There is also a huge infrastructure gap estimated at $2, 5 billion, ailing strategic parastatals, capital constraints, under performance of agriculture value chains and below potential, perceived high
country risk and a highly informalised economy.
Eighty five (85) percent of the country’s small-to-medium scale enterprises are informal and estimated to have the potential of contributing 51 percent to the Gross Democratic Product.
Mubaiwa, however, said despite the negative perception, Zimbabwe has a number of positive attributes that it should ride on to create a positive national brand such as its educated human capital, good weather and numerous tourists attractions, particularly the Victoria Falls and Great Zimbabwe.

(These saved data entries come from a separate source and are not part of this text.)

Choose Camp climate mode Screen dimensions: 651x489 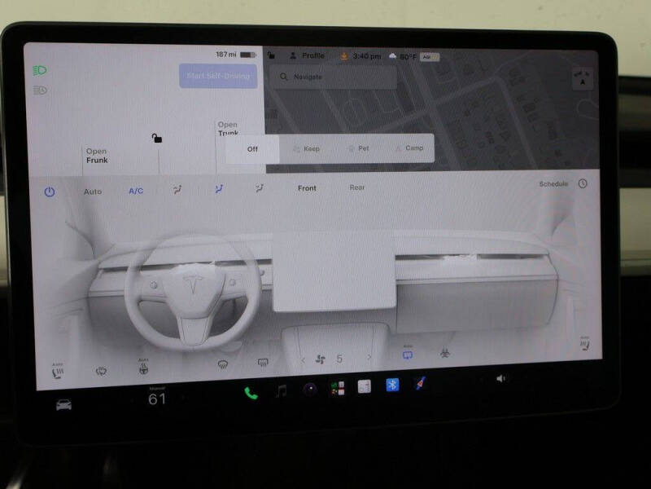pyautogui.click(x=409, y=148)
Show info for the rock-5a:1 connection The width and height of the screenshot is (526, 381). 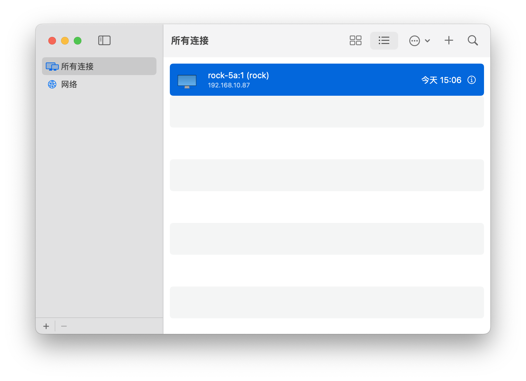(471, 80)
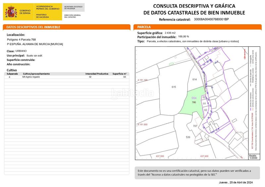Image resolution: width=265 pixels, height=187 pixels.
Task: Click the Intensidad Productiva column header
Action: click(97, 74)
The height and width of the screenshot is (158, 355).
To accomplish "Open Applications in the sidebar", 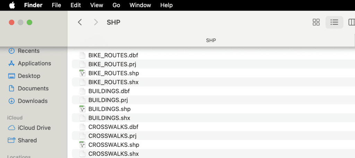I will 34,63.
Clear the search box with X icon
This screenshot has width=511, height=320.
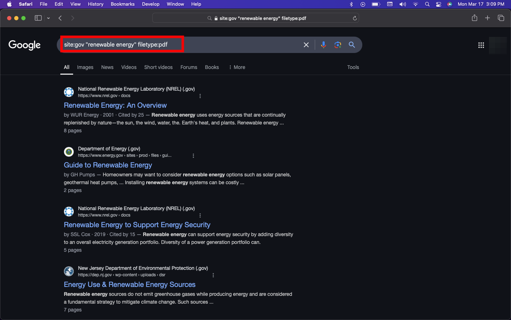pos(306,45)
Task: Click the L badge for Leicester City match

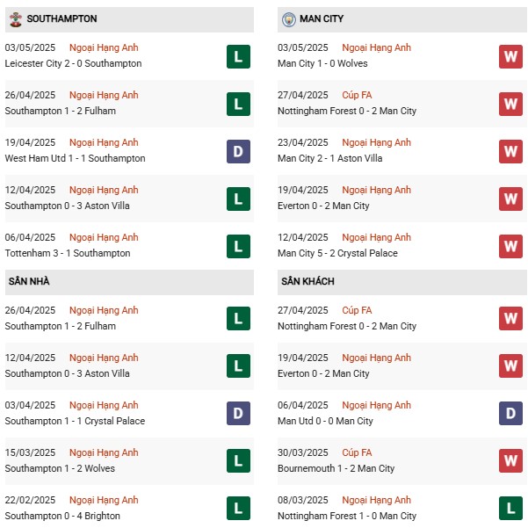Action: tap(238, 56)
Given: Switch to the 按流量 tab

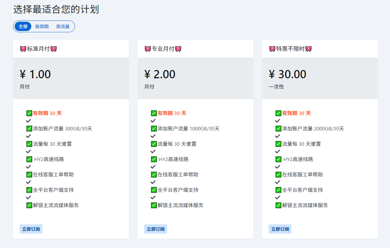Looking at the screenshot, I should click(x=63, y=27).
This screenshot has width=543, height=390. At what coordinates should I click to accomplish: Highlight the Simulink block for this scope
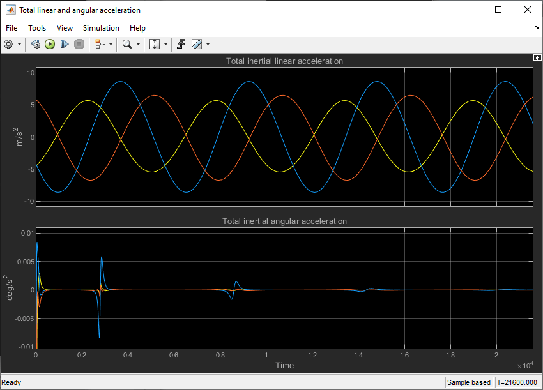pyautogui.click(x=99, y=44)
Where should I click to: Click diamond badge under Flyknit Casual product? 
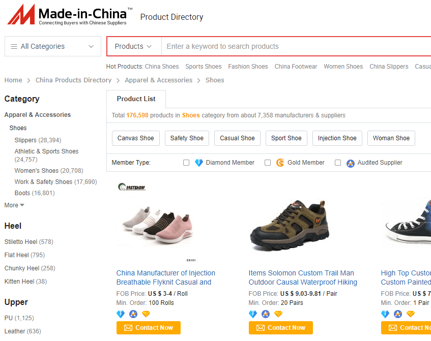tap(121, 314)
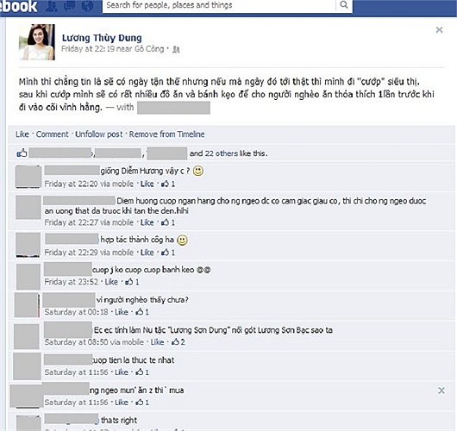Like the main post
Screen dimensions: 457x431
22,134
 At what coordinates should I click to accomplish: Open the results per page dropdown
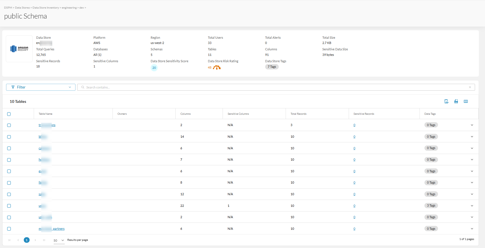59,240
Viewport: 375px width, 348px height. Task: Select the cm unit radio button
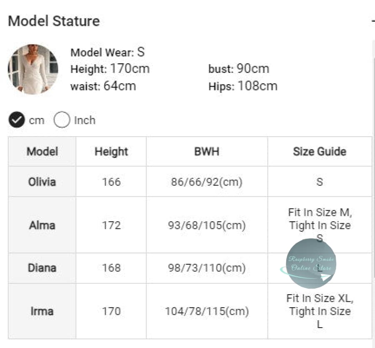coord(16,120)
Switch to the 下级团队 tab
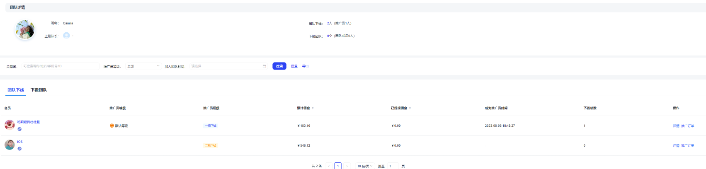 coord(39,90)
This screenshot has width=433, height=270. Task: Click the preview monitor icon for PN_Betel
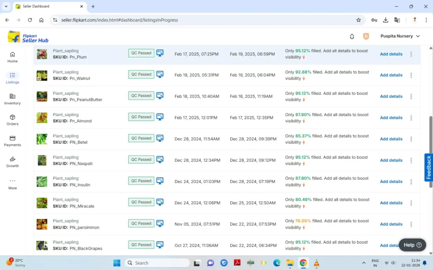coord(160,138)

“Zimbabwe has made significant progress in reforming and improving various areas of doing business in the country. It is necessary to make visible these positive developments and attend to the correction of the image of Zimbabwe in order to attract enhanced volumes of investment. Investment and immigration should thus act as a major pillar in the process of developing an overarching national brand.”
Richard Ngwenya, the president of the Zimbabwe Council of Tourism, urged the government to adopt the South African Rand as currency of choice, saying the US dollar was driving away tourists from visiting the World acclaimed Victoria Falls and other tourist attractions.
Ngwenya said there has been a marked declined of traffic to the hot-resort town from South Africa as holidaying has become expensive due to the use of the US dollar.
According to statistics released by the Zimbabwe Tourism Authority for the first quarter of 2016 show that 38 000 tourists visited the country from South Africa a 2 percent decline compared to
corresponding period in 2015.
“South African tourists are finding it expensive to visit the Victoria Falls due to the use of the US dollar. We ask the government to use the rand as official currency to overcome some of the problems we are facing in the tourism sector,” he said.
The government adopted a multiple currency regime in 2009 which now includes the US dollar, the Rand, Chinese Yuan, Canadian dollar, Australian dollar and the Botswana Pula. But the greenback has remained the dominant currency which is preferred by all traders.
The government has flatly refused to adopt the Rand and critics add it Harare has to join the Southern African Customs Union to use the currency in the local economy.